_Exercise_
From the material below, return exactly the lines starting at the one that holds "Click the 'Status' label badge" and ending at the one that holds "Viewport: 1000px width, 800px height.". Pictures stay out of the answer.

══════════════════════════════

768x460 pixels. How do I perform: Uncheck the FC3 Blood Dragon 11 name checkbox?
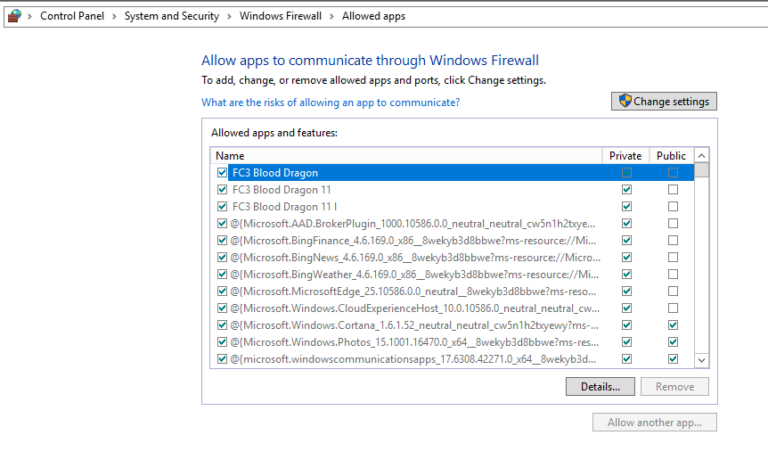point(222,190)
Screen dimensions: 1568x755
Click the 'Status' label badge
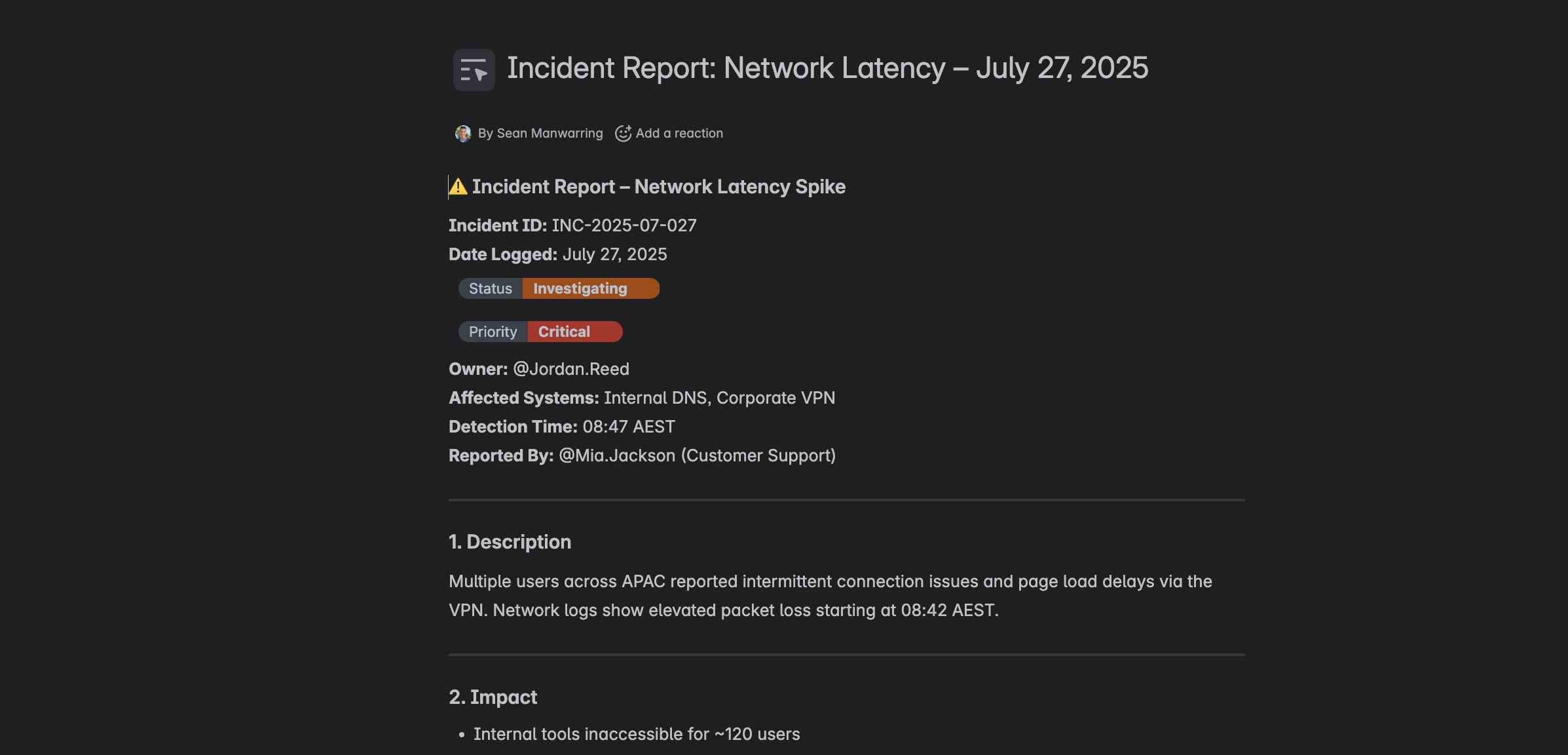491,288
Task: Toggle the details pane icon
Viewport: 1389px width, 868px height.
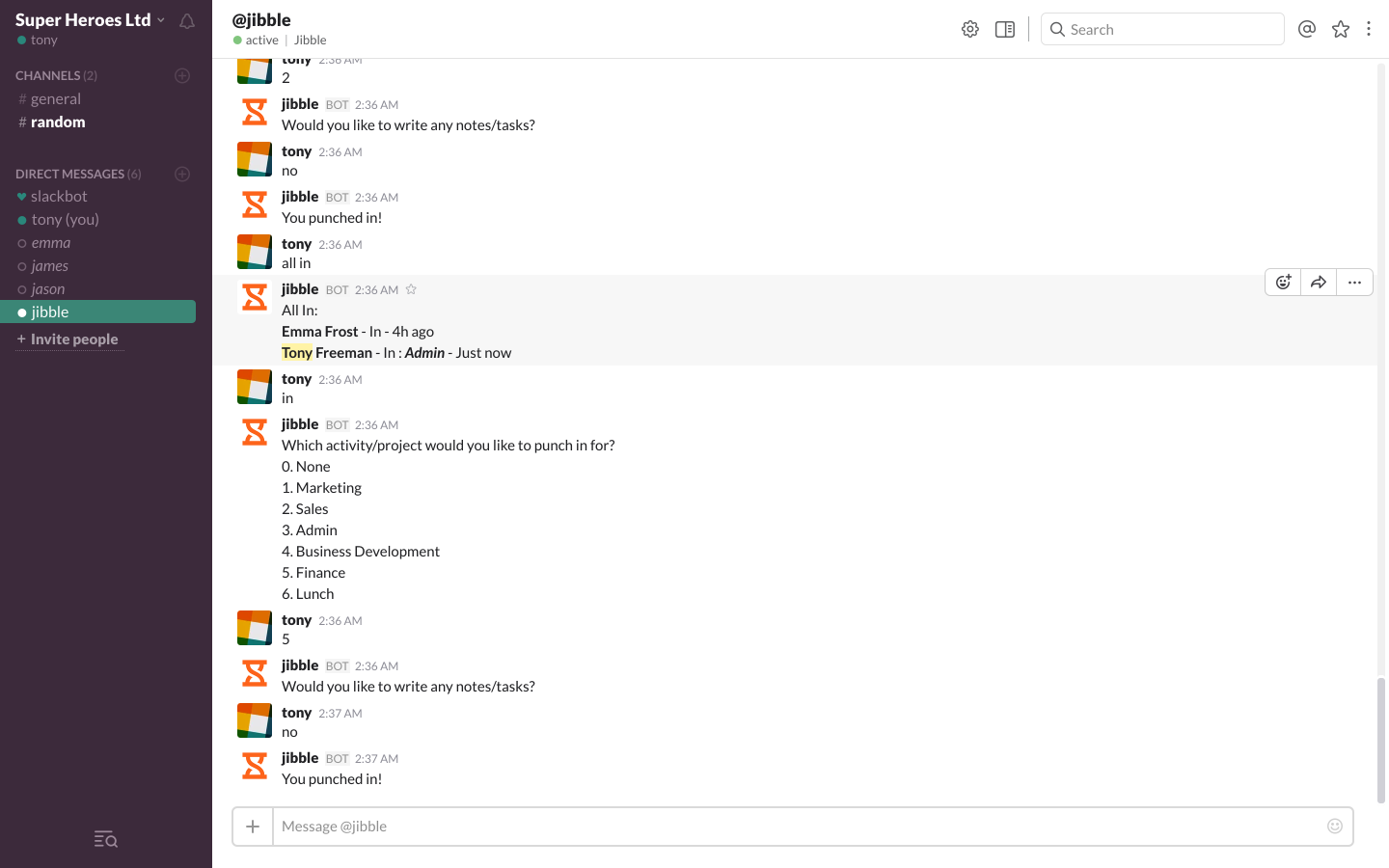Action: (1005, 29)
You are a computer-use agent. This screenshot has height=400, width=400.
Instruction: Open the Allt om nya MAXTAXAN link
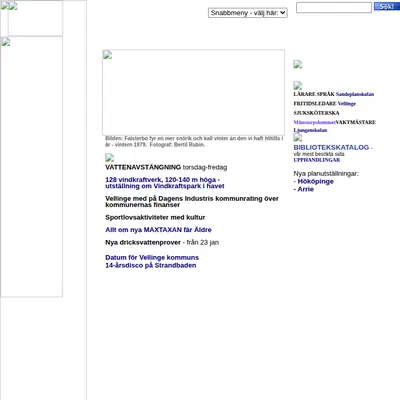coord(158,230)
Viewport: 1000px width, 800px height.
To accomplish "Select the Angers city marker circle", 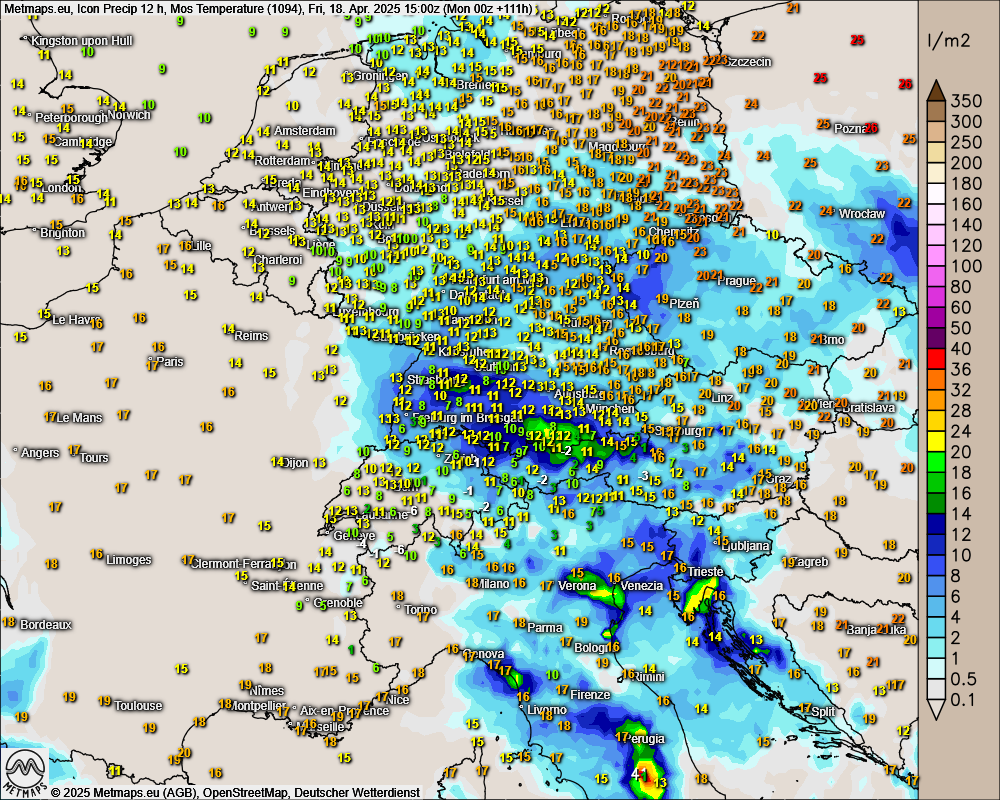I will coord(15,452).
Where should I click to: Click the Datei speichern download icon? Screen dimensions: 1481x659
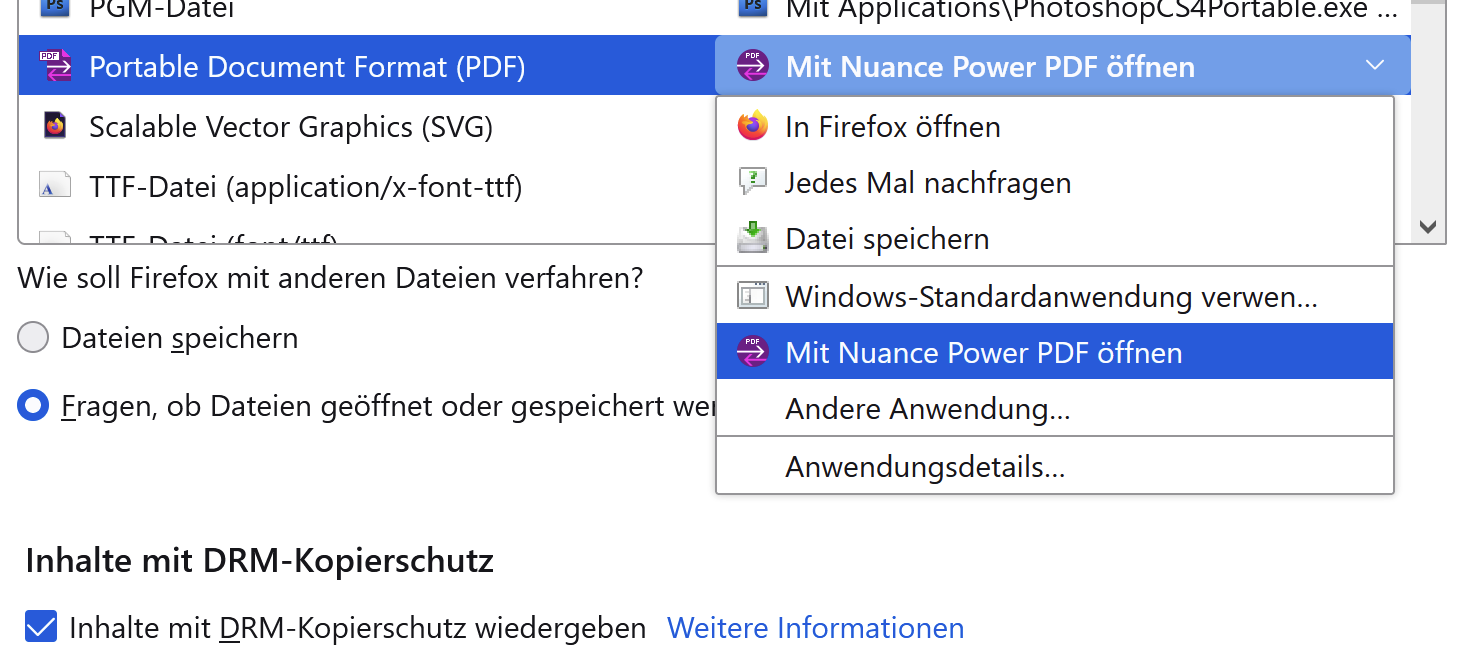point(752,238)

══════════════════════════════

_Answer area_
Click the 'Status' label badge
491,288
Task: Toggle the details pane icon
Viewport: 1389px width, 868px height.
Action: (1005, 29)
You are a computer-use agent. This screenshot has height=400, width=400.
Instruction: Open the Allt om nya MAXTAXAN link
coord(158,230)
Viewport: 1000px width, 800px height.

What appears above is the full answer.